To open the deployment mechanism 124, thereby deploying the cutter 116, the driveshaft 120 is moved proximally, such as by moving the lever 140 on the handle 132. As the driveshaft 120 is moved proximally, a ramp follower 190 in the cutter housing 174 runs along the exterior of the cutter 116, causing the cutter housing 174 to pivot (broadly, deflect) relative to the catheter body 112 and about the hinge axis. As the cutter housing 174 deflects, the cutting edge 150 of the cutter 116 extends through the cutter window 175 in cutter housing, whereby the cutting edge is exposed outside the cutter housing. As shown in FIG. 13A, when the cutter 116 is in the deployed configuration, the longitudinal axis LA5 of the cutter extends at an angle α3 offset from a central longitudinal axis LA3 of the cutter housing 174. This offset angle α3 may measure from about 5 degrees to about 15 degrees. As seen in FIGS. 13A and 14, in the deployed position, only a circumferential portion of the cutting edge 150 (i.e., an exposed circumferential portion) extends through the window 175, while the remaining circumferential portion of the cutting edge does not extend through the window and is not exposed (i.e., a non-exposed circumferential portion).
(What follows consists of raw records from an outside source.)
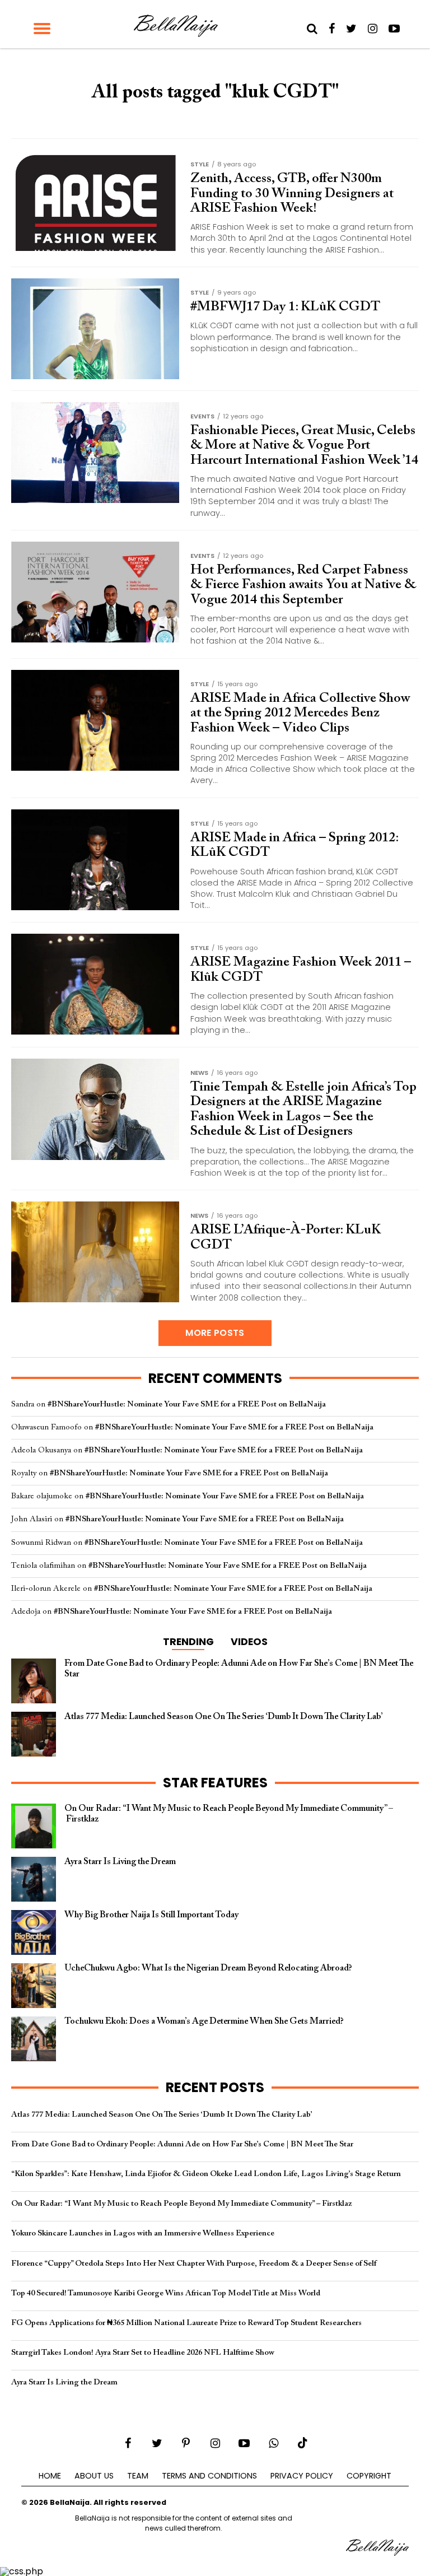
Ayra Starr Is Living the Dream (64, 2382)
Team (137, 2475)
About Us (94, 2475)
The ratio of the exposed circumferential portion to the non-exposed circumferential portion is the effective-exposure of the cutting edge 150. In the illustrated embodiment, less than half of the circumference of the cutting edge 150 is exposed, at any instantaneous time, as the cutter 116 is rotating, and therefore, the effective-exposure of the cutting edge is less than 50%.

To close the deployment mechanism 124, thereby retracting the cutter 116 in the stowed configuration (as shown in FIGS. 11A and 12), the driveshaft 120 is moved distally from its proximal position, such as by moving the lever 140 on the handle 132, which may also turn off the cutter driver 130 and stop rotation of the cutter 116, although the conveyor motor 166 may remain on in some embodiments. As the driveshaft 120 is moved distally, which moves the cutter 116 distally, the ramp follower 190 in the cutter housing 174 runs along the cutter 116, thereby driving the cutter housing to pivot about the hinged axis toward the closed position. As the cutter housing 174 pivots toward the cutter 116, the cutting edge 150 reenters the cutter housing through the cutter window 175. It will be understood that the force for both deploying and retracting the cutter 116 is provided entirely by the user through movement of the cutter 116 via the drive shaft 120.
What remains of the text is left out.